Another important part of Midjourney's product strategy is not only the creative possibilities of what users can do, but also the limitations it places on what users cannot do. Considering the boundless scope of user imagination, generative AI platforms have sometimes been used to create content that is graphic and violent.
One way Holz and his team found a way to deal with this, was to inject accountability of the images created by putting that user’s name on the images created - “When you put someone’s name on all the pictures they make, they’re much more regimented in how they use it. That helps a lot.” Essentially, by promoting transparency over who made it, it almost created a self-policing mechanism.
On top of this, they added in more robust guard rails, from moderators to the team actively intervening and banning specific words such as “ultragore and everything within a mile of that”
Opinion:
I think the point here is that yes there’s this moonshot vision that’s clear to the team and the users, but Midjourney also set up guardrails to ensure that no one veers off from the track, and ends up morphing the platform into something the team did not want it to be.
On artists:
The issue of copyright within platforms like Midjourney and ChatGPT are still in open discussion right now, so I won't delve into this too much.

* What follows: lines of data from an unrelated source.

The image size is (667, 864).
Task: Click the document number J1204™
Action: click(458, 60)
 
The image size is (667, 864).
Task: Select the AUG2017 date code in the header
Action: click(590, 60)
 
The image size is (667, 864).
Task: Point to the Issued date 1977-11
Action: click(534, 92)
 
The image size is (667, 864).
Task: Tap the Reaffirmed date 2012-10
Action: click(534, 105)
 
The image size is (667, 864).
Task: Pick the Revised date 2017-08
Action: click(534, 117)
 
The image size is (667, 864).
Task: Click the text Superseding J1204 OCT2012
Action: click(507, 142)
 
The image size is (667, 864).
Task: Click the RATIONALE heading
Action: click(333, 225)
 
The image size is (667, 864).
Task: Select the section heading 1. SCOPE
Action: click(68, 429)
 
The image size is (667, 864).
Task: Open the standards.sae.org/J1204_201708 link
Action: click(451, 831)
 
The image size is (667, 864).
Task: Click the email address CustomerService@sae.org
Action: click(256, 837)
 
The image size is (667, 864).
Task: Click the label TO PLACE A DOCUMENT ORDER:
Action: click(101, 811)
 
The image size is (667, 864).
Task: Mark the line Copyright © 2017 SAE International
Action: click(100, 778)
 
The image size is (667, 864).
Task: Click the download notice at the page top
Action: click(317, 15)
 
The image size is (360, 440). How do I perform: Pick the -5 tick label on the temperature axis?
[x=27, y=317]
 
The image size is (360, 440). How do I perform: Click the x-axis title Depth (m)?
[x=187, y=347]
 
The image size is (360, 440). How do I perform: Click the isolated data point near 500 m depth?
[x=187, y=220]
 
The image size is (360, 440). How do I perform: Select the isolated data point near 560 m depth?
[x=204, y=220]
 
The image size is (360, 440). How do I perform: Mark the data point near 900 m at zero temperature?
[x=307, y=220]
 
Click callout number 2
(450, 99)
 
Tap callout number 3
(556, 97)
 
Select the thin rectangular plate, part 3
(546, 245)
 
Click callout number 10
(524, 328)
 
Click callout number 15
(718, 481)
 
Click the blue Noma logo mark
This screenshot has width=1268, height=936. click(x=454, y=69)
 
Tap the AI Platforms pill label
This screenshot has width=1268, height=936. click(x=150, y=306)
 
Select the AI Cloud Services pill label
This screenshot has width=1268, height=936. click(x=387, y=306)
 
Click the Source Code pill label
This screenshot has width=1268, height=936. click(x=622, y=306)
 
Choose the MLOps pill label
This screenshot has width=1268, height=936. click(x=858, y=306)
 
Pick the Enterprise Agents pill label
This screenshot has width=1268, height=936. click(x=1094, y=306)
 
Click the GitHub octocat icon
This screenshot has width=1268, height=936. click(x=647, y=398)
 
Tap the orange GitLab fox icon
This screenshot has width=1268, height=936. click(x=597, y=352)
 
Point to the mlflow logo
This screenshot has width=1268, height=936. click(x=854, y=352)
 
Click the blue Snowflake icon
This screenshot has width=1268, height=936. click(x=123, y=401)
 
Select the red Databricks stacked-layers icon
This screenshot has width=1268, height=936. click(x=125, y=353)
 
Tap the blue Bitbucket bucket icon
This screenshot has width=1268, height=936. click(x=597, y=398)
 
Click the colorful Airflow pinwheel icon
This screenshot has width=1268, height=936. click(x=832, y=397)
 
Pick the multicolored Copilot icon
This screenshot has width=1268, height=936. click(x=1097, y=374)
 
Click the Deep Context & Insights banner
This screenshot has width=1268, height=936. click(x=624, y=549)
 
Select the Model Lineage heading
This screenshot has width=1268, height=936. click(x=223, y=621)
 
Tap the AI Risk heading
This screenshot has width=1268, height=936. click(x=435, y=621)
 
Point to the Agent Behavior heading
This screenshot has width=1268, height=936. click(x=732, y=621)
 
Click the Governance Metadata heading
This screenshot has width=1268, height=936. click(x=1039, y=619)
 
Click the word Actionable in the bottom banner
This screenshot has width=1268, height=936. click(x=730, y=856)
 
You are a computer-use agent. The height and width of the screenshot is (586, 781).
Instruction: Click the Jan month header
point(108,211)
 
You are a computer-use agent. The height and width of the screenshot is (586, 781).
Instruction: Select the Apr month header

But it is worth noting that the fact that Holz and his team have been aware of addressing the concerns of the artistic community from the start, has likely also played a role in their success. This is not just to do with anticipating liability issues, but for a product that is built on a community, the community needs to maintain trust in the product, and by actively engaging with their artists it is no wonder why around 4 million of its users are working professional artists.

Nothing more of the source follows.